* [Exercise details]
Below is a set of records; reproduce them exactly without their pictures.

━━ Data shown ━━

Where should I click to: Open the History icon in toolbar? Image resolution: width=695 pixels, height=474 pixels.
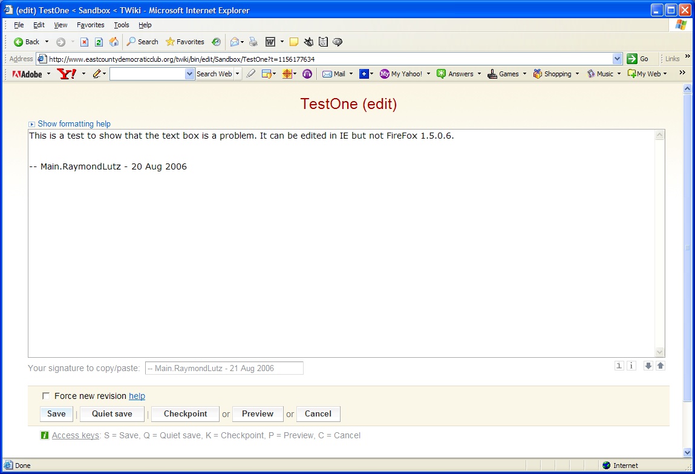(216, 42)
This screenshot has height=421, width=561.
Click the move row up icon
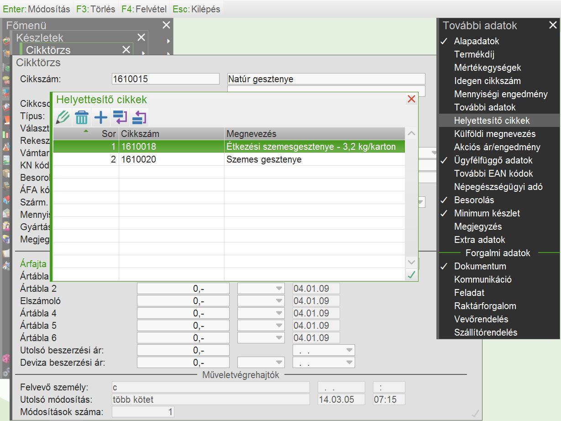click(139, 118)
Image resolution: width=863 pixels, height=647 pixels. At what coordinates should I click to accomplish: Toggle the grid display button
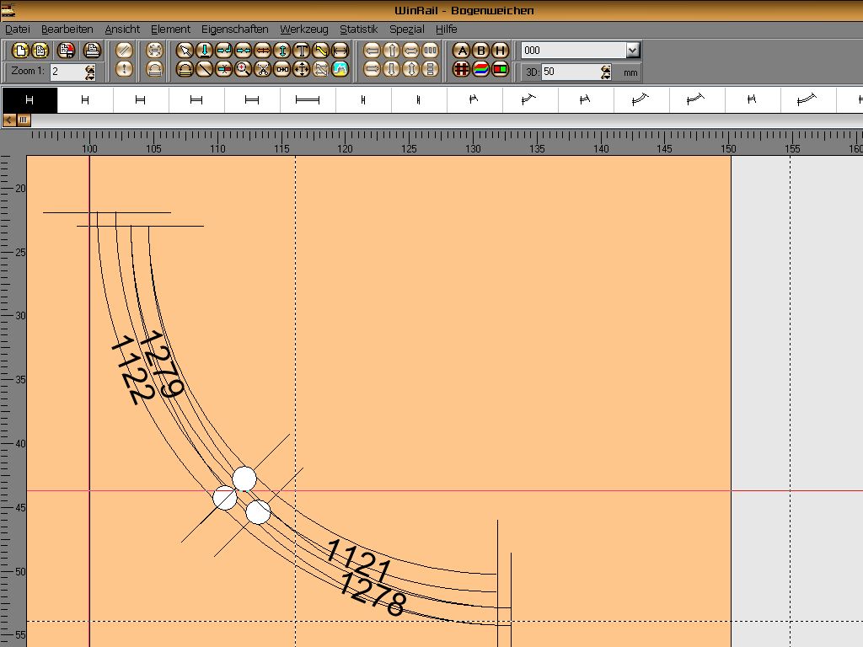click(461, 70)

━━━

* [Solution to this problem]
Where should I click to: Open the History icon in toolbar? Image resolution: width=695 pixels, height=474 pixels.
(216, 42)
This screenshot has height=421, width=561.
Click the move row up icon
click(139, 118)
Image resolution: width=863 pixels, height=647 pixels. At what coordinates should I click to accomplish: Toggle the grid display button
click(461, 70)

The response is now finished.